Catalans (Països Catalans) - Economy

Subsistence and Commercial Activities. Roughly 10 percent of the active population of the Països Catalans is engaged in agriculture, with 45 percent in industry and 45 percent in service. The last is the most productive sector (60 percent of the net product), mainly because of international tourism.

Agricultural production is dominated by arboriculture: citrus, grapes, and olives, all of which are now highly industrialized in production. The need for irrigation constrains other crops, although rice is characteristic of Valencian agriculture and cuisine. The typical production unit is a horta ( huerta ), a small, single-family irrigated garden of less than one hectare. These gardens produce domestic foodstuffs as well as flowers and specialties for urban markets. Domestic animals may include cattle, pigs, and sheep, but milk and meat products are generally industrialized. Fishing, despite a long economic and cultural tradition, has largely disappeared.

The Països Catalans lack natural energy resources for industry; growth relied on imported fuels until the construction of nuclear reactors. Cottage industries in the eighteenth century gave way to family-controlled urban factories and rural mill towns ( colònies ) in the nineteenth. Textiles were the foundation of growth; chemicals, leather, construction materials, automobiles, and appliances have also been important, organized as government or multinational corporations.

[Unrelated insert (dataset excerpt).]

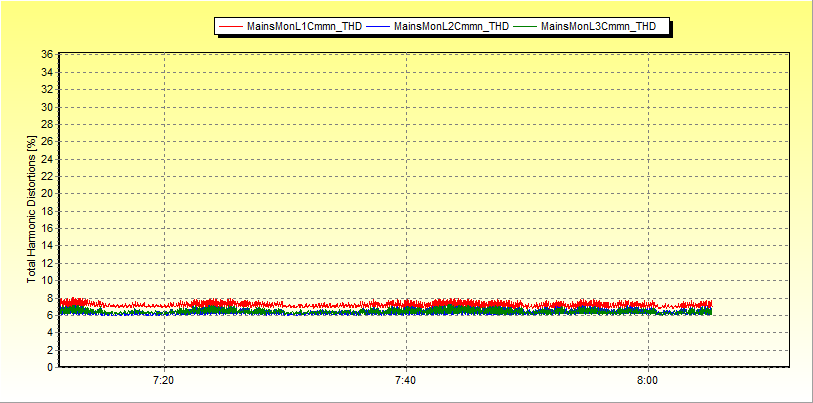
Task: Pick the green line swatch in legend
Action: 525,26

Commerce and finance were linked to industrial growth, especially in the development of a petite bourgeoisie (shopkeeper and small merchant) infrastructure.

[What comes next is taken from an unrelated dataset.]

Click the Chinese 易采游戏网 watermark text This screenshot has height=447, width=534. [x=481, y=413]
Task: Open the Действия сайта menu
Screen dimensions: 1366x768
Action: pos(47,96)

Division of Labor. This follows gender and class. Women of rural and working-class households participate actively in the production process; middle-class and upper-class women have been less incorporated into the labor market than in similar developed areas. Class division has been a source of conflict for centuries.

Land Tenure. The Països Catalans are typified by small and medium landholdings; even among the bourgeoisie, money tends to be heavily invested in land, both rural and urban.